Dua hari lalu, warganet riuh membaca berita yang diterbitkan Kompas.com. Berita tentang Putri Tanjung, putri dari konglomerat Chairul Tanjung.
Judulnya, Putri Tanjung Mencuci Baju dan Masak Sendiri Saat Kuliah di AS. Kata kerja dari kalimat itulah yang diperbincangkan.
Warganet menyerukan untuk menghentikan romantisasi orang-orang kaya. Sementara pengguna lainnya mengaku dirinya juga melakukan pekerjaan domestik seperti yang dilakukan Putri saat ia kuliah di Eropa, tetapi tak diberitakan.

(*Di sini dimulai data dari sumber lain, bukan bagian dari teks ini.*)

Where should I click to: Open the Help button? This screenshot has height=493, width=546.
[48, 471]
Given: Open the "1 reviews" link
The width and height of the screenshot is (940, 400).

"No, stop romanticizing the rich. Se-indonesia juga tahu anak klan Tanjung gak mungkin lapar nunggu transferan beasiswa/duit ortu, atau diancam landlord belum bayar biaya sewa seminggu lebih," tulis pengguna di Twitter.
Putri Tanjung menceritakan pengalamannya tersebut kepada Boy William yang diunggah di YouTube. Dari tuturannya, Putri sebenarnya tak terlihat bermaksud untuk merendahkan diri.

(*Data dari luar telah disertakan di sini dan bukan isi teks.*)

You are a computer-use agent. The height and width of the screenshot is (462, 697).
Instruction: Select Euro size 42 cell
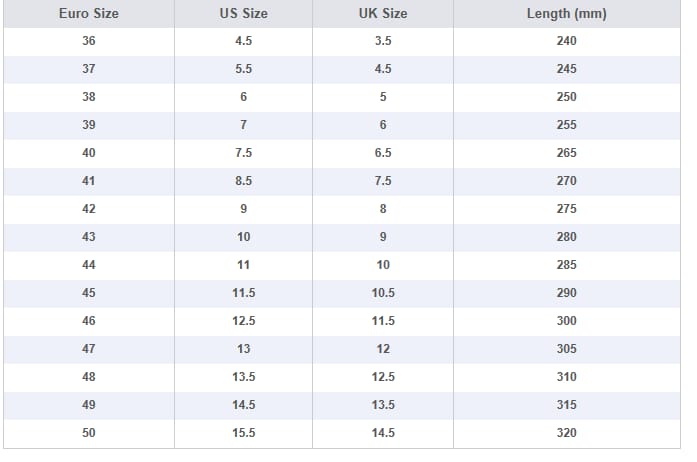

"Gue masak, I cooked, gue sama temen-temen gue. Kayak normal. Doing normal things gitu. Itu benar-benar peaceful sih. Gue jadi lebih banyak mikir lagi. Gue kayak bener-bener finding siapa sih gue? Gue tuh gimana sih?"

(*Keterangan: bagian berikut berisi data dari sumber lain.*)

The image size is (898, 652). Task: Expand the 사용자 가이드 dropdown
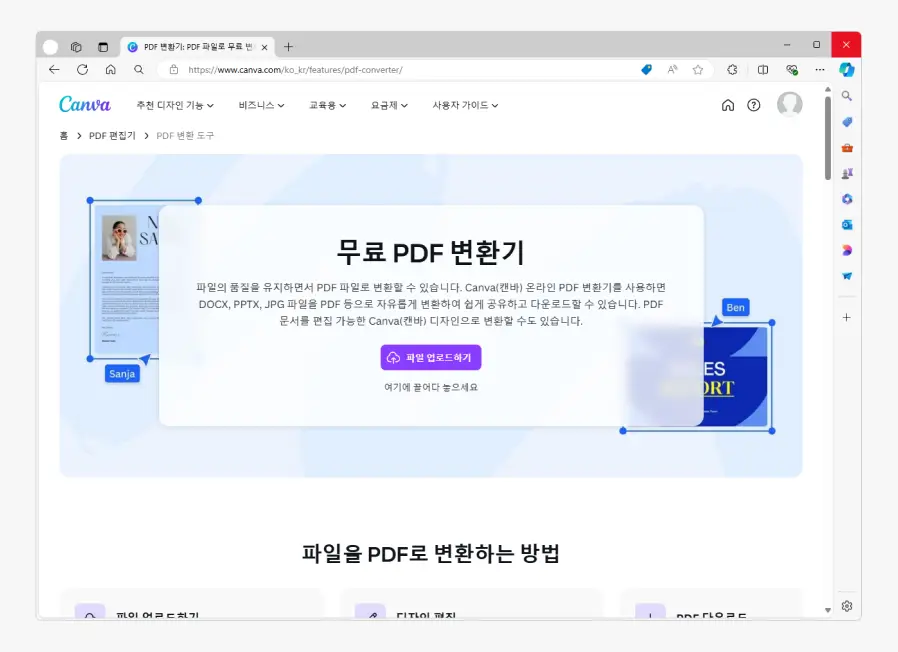click(x=465, y=105)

"I like to work, you know . I love to work dan i want to make an impact, Boy," kata Putri.
Satu hal yang sering terjadi ialah ketika menilai Putri Tanjung, orang-orang telah memantapkan landasan berpikir bahwa ia adalah anak konglomerat yang memiliki kesempatan dan keuntungan berbeda dibanding putra-putri dari kalangan biasa.
Padahal, Putri dalam beberapa wawancaran sering meyakinkan orang bahwa ia melakukan pekerjaannya secara mandiri tanpa banyak dipengaruhi orang tuanya.Â
Itu adalah satu argumen dari Putri, jika pun di antara kita masih mencurigai kebenaran dan maksudnya, jangan-jangan kita telah kehilangan nuansa keakraban.